▶ **Set exercise**:
Reproduce the entries below word for word, starting with the line that contains "This screenshot has" and running through the last line of the entries, both ends included. Leave the pictures out of your answer.

▶ **Given records**:
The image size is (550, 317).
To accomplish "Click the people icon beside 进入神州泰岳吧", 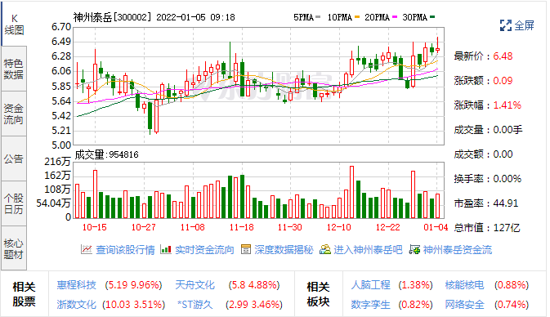I will tap(325, 250).
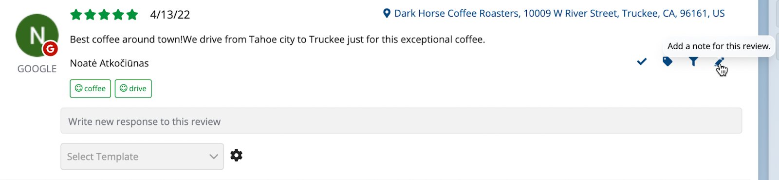Open template settings gear icon
The height and width of the screenshot is (180, 779).
pos(236,156)
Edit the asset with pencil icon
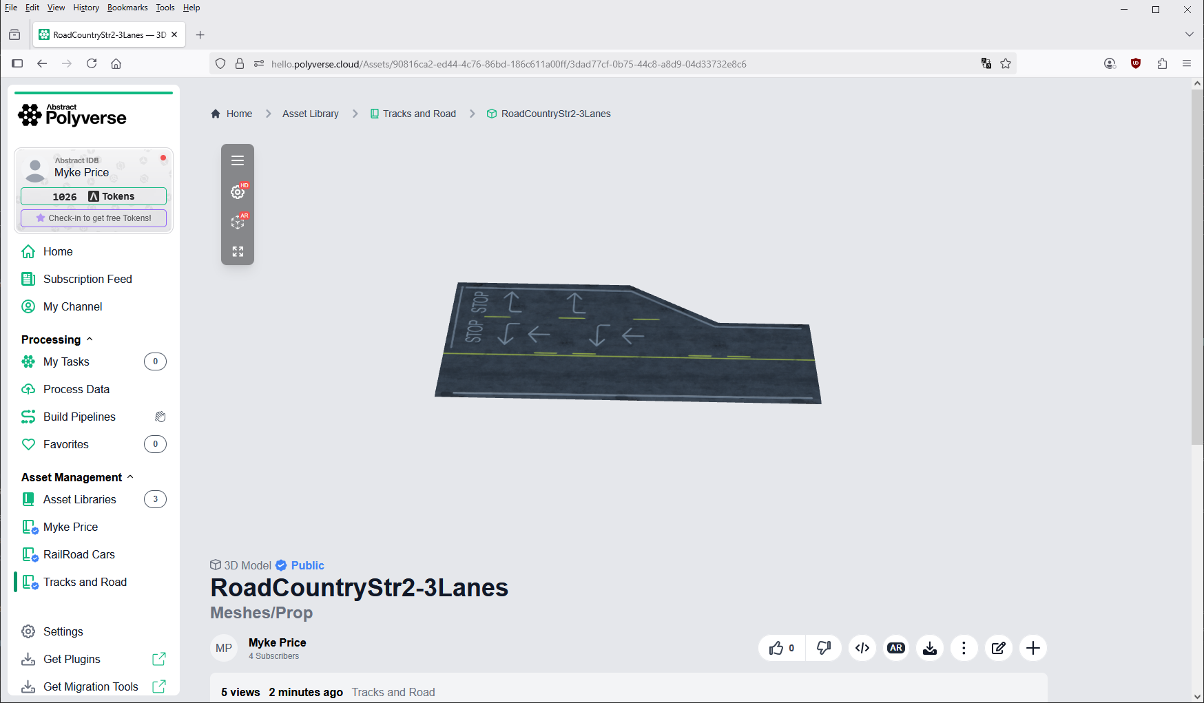Screen dimensions: 1204x703 pos(998,648)
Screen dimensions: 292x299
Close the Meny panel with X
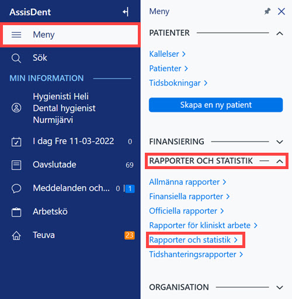click(x=281, y=12)
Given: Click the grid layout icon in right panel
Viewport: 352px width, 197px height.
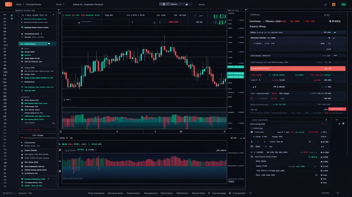Looking at the screenshot, I should 343,123.
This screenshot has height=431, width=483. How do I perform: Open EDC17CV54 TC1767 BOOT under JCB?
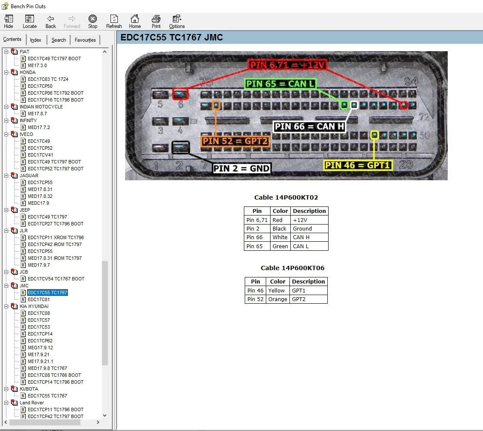(56, 279)
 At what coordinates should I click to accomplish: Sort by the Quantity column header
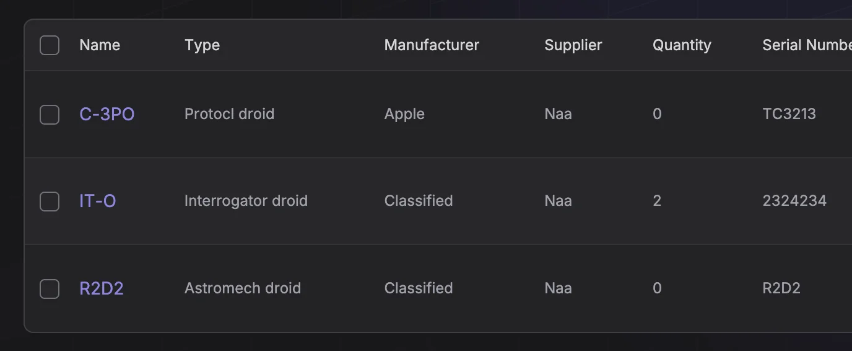(x=682, y=45)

▶ **Answer to the exercise**:
This screenshot has height=431, width=483. How do I perform: Open EDC17CV54 TC1767 BOOT under JCB?
(56, 279)
 At what coordinates should I click to accomplish: Sort by the Quantity column header
(x=682, y=45)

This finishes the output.